╭─ Raw records

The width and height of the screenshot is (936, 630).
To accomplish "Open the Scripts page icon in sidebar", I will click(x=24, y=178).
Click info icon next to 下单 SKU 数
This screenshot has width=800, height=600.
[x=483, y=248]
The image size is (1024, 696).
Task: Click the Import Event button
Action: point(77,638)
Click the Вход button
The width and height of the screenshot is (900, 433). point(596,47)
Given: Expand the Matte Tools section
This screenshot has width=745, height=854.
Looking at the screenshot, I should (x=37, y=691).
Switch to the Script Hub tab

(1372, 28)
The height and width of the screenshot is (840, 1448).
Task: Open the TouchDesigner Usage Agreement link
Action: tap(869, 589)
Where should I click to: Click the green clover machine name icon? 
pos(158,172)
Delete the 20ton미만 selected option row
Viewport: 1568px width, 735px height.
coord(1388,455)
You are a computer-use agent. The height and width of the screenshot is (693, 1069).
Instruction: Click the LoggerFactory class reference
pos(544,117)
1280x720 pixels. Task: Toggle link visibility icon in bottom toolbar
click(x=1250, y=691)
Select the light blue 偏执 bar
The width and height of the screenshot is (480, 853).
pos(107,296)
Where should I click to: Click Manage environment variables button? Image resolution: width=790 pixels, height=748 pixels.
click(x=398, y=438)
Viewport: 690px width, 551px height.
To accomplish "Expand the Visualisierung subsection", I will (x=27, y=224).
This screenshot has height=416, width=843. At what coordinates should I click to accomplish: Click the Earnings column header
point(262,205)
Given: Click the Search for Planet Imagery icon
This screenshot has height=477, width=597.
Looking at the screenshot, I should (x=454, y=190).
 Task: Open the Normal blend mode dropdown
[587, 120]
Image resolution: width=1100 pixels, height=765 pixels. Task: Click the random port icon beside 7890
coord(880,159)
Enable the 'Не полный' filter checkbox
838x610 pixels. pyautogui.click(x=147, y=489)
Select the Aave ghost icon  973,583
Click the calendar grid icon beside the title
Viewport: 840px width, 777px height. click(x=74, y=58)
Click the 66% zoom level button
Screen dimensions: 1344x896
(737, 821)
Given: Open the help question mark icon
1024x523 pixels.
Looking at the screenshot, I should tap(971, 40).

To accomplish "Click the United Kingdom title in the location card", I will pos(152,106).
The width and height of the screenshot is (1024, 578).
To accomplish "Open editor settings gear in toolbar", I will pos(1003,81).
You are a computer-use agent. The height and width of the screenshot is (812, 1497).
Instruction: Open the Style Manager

╰─

Stated exercise: Reproduce all of the records above, replacing "Expand" with "Unfold" and leaving everything else unchanged.

Reply:
The width and height of the screenshot is (936, 630).
To accomplish "Open the Scripts page icon in sidebar", I will click(x=24, y=178).
Click info icon next to 下单 SKU 数
This screenshot has width=800, height=600.
[x=483, y=248]
The image size is (1024, 696).
Task: Click the Import Event button
Action: point(77,638)
Click the Вход button
The width and height of the screenshot is (900, 433). point(596,47)
Given: Unfold the Matte Tools section
This screenshot has width=745, height=854.
Looking at the screenshot, I should (x=37, y=691).
Switch to the Script Hub tab

(1372, 28)
The height and width of the screenshot is (840, 1448).
Task: Open the TouchDesigner Usage Agreement link
Action: tap(869, 589)
Where should I click to: Click the green clover machine name icon? 
pos(158,172)
Delete the 20ton미만 selected option row
Viewport: 1568px width, 735px height.
coord(1388,455)
You are a computer-use agent. The height and width of the screenshot is (693, 1069).
Instruction: Click the LoggerFactory class reference
pos(544,117)
1280x720 pixels. Task: Toggle link visibility icon in bottom toolbar
click(x=1250, y=691)
Select the light blue 偏执 bar
The width and height of the screenshot is (480, 853).
pos(107,296)
Where should I click to: Click Manage environment variables button? Image resolution: width=790 pixels, height=748 pixels.
click(x=398, y=438)
Viewport: 690px width, 551px height.
To accomplish "Unfold the Visualisierung subsection", I will (x=27, y=224).
This screenshot has height=416, width=843. At what coordinates should I click to accomplish: Click the Earnings column header
point(262,205)
Given: Click the Search for Planet Imagery icon
This screenshot has height=477, width=597.
Looking at the screenshot, I should (x=454, y=190).
 Task: Open the Normal blend mode dropdown
[587, 120]
Image resolution: width=1100 pixels, height=765 pixels. Task: Click the random port icon beside 7890
coord(880,159)
Enable the 'Не полный' filter checkbox
838x610 pixels. pyautogui.click(x=147, y=489)
Select the Aave ghost icon  973,583
Click the calendar grid icon beside the title
Viewport: 840px width, 777px height. click(x=74, y=58)
Click the 66% zoom level button
Screen dimensions: 1344x896
(737, 821)
Given: Open the help question mark icon
1024x523 pixels.
Looking at the screenshot, I should tap(971, 40).

To accomplish "Click the United Kingdom title in the location card", I will pos(152,106).
The width and height of the screenshot is (1024, 578).
To accomplish "Open editor settings gear in toolbar", I will pos(1003,81).
You are a computer-use agent. The height and width of the screenshot is (812, 1497).
Instruction: Open the Style Manager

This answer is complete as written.